Lori rugs began to be woven in the mid-nineteenth century. Rugs from this period to the 1920s have a wool foundation. From the 1920s onward, the weavers mainly used a cotton foundation. Lori weavers are known for making flatwoven rugs mostly for personal use. Some weavers use an extra weft for their flatwoven designs similar to the Soumal styles from the Caucasus region. Pile rugs are also woven, most with the Turkish (symmetric) knot, although some occasionally are made with Persian (asymmetric) knots. Lori designs are geometric, with tribal influences from Kurdistan and Turkmenistan. Lori rugs generally have an allover pattern featuring diamond-shaped lozenges with or without Hook motifs, as well as horizontal and vertical stripes, Turkmen Gul (flower), Shrub, Star, and S motifs, and leaves, animals, birds, flower heads, and other tribal motifs. Tribal movements and intermarriages among tribes resulted in design combinations.

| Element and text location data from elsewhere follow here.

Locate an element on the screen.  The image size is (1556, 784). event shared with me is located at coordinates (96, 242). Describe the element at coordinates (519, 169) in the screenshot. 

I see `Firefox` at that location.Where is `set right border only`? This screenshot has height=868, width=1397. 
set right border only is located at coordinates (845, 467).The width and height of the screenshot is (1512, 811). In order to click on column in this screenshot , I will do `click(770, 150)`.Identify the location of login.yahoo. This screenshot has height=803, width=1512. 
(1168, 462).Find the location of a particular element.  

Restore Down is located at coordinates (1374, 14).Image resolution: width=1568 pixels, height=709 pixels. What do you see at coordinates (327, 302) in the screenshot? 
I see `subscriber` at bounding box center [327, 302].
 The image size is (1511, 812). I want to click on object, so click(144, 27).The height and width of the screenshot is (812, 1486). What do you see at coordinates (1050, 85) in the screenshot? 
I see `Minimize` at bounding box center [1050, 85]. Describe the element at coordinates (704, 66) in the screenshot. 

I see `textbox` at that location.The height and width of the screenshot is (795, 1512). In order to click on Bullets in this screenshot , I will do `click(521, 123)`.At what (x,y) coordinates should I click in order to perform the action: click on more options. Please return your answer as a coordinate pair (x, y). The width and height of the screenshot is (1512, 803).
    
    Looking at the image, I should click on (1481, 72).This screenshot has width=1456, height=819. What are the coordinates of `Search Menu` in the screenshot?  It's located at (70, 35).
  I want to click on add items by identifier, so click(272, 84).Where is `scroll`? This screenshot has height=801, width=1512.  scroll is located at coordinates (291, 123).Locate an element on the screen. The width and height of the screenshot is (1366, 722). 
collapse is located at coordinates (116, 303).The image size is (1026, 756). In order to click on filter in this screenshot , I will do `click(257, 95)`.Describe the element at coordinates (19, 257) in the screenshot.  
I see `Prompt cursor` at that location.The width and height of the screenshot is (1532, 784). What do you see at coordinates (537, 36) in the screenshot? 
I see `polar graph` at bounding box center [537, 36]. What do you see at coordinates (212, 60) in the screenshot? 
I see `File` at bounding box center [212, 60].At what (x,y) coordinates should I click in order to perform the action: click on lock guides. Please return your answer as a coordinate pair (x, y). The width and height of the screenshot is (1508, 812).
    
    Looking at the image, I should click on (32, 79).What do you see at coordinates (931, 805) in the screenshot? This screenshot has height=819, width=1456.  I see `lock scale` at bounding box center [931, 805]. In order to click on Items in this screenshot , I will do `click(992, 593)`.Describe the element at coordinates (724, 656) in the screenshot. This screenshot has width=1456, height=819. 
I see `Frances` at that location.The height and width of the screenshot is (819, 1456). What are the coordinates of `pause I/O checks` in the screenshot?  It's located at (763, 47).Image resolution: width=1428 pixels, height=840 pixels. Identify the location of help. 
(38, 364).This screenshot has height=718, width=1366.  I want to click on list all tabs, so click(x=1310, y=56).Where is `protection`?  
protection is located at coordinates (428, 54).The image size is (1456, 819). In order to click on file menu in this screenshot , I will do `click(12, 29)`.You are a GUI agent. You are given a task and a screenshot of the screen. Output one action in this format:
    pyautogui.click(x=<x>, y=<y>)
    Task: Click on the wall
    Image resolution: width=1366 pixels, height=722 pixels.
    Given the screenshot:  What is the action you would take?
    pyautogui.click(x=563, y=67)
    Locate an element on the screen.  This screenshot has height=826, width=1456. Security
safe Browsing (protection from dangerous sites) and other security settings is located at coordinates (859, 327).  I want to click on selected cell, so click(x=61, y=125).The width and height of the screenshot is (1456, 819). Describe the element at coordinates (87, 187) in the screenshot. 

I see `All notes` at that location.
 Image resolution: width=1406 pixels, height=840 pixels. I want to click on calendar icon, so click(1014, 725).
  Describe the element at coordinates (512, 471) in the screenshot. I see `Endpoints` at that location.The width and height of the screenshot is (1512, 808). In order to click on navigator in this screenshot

It is important to note that after World War II, tribal rugs from Iran began to receive special attention in the world market. Production increased dramatically, and this had a largely positive economic mpact for all tribal weavers. Today any nineteenth-century tribal woven rug, including a Lori rug, is considered a collector's item and is in demand in the antique market. The Lori tribe also makes Gabbeh rugs using the natural wool colors of white, brown, and black, which are fashionable in the Western market. In addition, the Lori subtribe of the Yalameh makes rugs and carpets that are successfully marketed in Europe. Early Lori rugs have traditional field colors of reds, blues, browns, and ivory. Since World War II, all shades of red, blue, green, gold, beige, cinnamon, brown, gray, and black are used for the background, borders, and design elements. These colors appear especially in Yalameh rugs in particularly charming and popular combinations. Until the mid-twentieth century, Lori rug sizes were woven in formats ranging from bags to rugs approximately ten feet by five feet, with Yalamehs reaching dimensions of up to twelve feet by nine feet. After this period, Lori sizes increased to small room dimensions.
- Moheban, 2015, 351-352
- Abraham Levi Moheban. 2015. The Encyclopedia of Antique Carpets: Twenty-Five Centuries of Weaving. NewYork: Princeton Architectural Press.